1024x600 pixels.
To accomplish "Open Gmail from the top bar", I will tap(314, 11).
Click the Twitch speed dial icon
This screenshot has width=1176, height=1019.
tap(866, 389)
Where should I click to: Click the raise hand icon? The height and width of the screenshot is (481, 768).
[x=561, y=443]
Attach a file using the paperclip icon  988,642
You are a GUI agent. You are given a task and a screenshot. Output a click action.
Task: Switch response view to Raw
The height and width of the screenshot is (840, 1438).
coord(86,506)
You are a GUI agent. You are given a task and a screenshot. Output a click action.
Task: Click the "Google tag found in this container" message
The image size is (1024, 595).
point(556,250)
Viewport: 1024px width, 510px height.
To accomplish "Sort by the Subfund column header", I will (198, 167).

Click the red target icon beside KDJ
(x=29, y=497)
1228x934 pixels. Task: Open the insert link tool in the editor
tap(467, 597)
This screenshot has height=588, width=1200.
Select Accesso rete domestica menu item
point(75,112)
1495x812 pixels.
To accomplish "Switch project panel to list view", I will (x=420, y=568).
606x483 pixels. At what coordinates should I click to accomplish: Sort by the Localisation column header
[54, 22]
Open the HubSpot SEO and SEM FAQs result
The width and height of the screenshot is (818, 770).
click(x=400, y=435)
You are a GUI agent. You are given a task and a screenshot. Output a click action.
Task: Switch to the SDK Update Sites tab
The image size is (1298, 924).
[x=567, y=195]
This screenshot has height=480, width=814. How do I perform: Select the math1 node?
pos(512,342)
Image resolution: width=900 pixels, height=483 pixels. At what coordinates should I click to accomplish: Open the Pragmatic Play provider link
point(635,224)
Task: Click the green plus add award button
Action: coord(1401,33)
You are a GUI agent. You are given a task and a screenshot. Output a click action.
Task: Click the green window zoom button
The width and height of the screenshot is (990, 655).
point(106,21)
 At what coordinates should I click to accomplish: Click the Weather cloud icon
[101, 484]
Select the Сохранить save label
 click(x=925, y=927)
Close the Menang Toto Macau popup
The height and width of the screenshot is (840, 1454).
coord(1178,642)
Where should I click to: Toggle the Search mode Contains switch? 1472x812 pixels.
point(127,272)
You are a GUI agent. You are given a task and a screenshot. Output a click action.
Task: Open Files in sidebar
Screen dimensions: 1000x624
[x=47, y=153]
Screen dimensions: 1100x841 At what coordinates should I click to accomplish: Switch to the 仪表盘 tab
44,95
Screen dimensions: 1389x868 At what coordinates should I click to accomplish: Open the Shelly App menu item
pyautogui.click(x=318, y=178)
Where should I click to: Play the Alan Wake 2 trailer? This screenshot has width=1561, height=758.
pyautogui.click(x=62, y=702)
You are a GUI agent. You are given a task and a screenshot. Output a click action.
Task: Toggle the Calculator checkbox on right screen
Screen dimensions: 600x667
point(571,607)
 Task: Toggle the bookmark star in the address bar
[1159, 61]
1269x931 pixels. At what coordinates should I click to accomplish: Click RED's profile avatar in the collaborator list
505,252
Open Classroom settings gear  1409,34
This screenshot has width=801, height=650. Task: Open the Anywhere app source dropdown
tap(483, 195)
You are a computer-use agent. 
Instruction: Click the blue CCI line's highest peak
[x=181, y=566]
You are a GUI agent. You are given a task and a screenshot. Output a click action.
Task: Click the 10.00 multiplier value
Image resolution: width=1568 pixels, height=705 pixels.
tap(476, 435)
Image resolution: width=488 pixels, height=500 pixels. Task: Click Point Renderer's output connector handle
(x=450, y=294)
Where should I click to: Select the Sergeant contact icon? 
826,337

────────────────────────────────────────

Reprint the listing above. Keep every line exactly as it is.

*EXERCISE OUTPUT*
1024x600 pixels.
To accomplish "Open Gmail from the top bar", I will tap(314, 11).
Click the Twitch speed dial icon
This screenshot has width=1176, height=1019.
tap(866, 389)
Where should I click to: Click the raise hand icon? The height and width of the screenshot is (481, 768).
[x=561, y=443]
Attach a file using the paperclip icon  988,642
You are a GUI agent. You are given a task and a screenshot. Output a click action.
Task: Switch response view to Raw
The height and width of the screenshot is (840, 1438).
coord(86,506)
You are a GUI agent. You are given a task and a screenshot. Output a click action.
Task: Click the "Google tag found in this container" message
The image size is (1024, 595).
point(556,250)
Viewport: 1024px width, 510px height.
To accomplish "Sort by the Subfund column header", I will (198, 167).

Click the red target icon beside KDJ
(x=29, y=497)
1228x934 pixels. Task: Open the insert link tool in the editor
tap(467, 597)
This screenshot has height=588, width=1200.
Select Accesso rete domestica menu item
point(75,112)
1495x812 pixels.
To accomplish "Switch project panel to list view", I will (x=420, y=568).
606x483 pixels. At what coordinates should I click to accomplish: Sort by the Localisation column header
[54, 22]
Open the HubSpot SEO and SEM FAQs result
The width and height of the screenshot is (818, 770).
click(x=400, y=435)
You are a GUI agent. You are given a task and a screenshot. Output a click action.
Task: Switch to the SDK Update Sites tab
The image size is (1298, 924).
[x=567, y=195]
This screenshot has height=480, width=814. How do I perform: Select the math1 node?
pos(512,342)
Image resolution: width=900 pixels, height=483 pixels. At what coordinates should I click to accomplish: Open the Pragmatic Play provider link
point(635,224)
Task: Click the green plus add award button
Action: coord(1401,33)
You are a GUI agent. You are given a task and a screenshot. Output a click action.
Task: Click the green window zoom button
The width and height of the screenshot is (990, 655).
point(106,21)
 At what coordinates should I click to accomplish: Click the Weather cloud icon
[101, 484]
Select the Сохранить save label
 click(x=925, y=927)
Close the Menang Toto Macau popup
The height and width of the screenshot is (840, 1454).
coord(1178,642)
Where should I click to: Toggle the Search mode Contains switch? 1472x812 pixels.
point(127,272)
You are a GUI agent. You are given a task and a screenshot. Output a click action.
Task: Open Files in sidebar
Screen dimensions: 1000x624
[x=47, y=153]
Screen dimensions: 1100x841 At what coordinates should I click to accomplish: Switch to the 仪表盘 tab
44,95
Screen dimensions: 1389x868 At what coordinates should I click to accomplish: Open the Shelly App menu item
pyautogui.click(x=318, y=178)
Where should I click to: Play the Alan Wake 2 trailer? This screenshot has width=1561, height=758.
pyautogui.click(x=62, y=702)
You are a GUI agent. You are given a task and a screenshot. Output a click action.
Task: Toggle the Calculator checkbox on right screen
Screen dimensions: 600x667
point(571,607)
 Task: Toggle the bookmark star in the address bar
[1159, 61]
1269x931 pixels. At what coordinates should I click to accomplish: Click RED's profile avatar in the collaborator list
505,252
Open Classroom settings gear  1409,34
This screenshot has width=801, height=650. Task: Open the Anywhere app source dropdown
tap(483, 195)
You are a computer-use agent. 
Instruction: Click the blue CCI line's highest peak
[x=181, y=566]
You are a GUI agent. You are given a task and a screenshot. Output a click action.
Task: Click the 10.00 multiplier value
Image resolution: width=1568 pixels, height=705 pixels.
tap(476, 435)
Image resolution: width=488 pixels, height=500 pixels. Task: Click Point Renderer's output connector handle
(x=450, y=294)
Where should I click to: Select the Sergeant contact icon? 
826,337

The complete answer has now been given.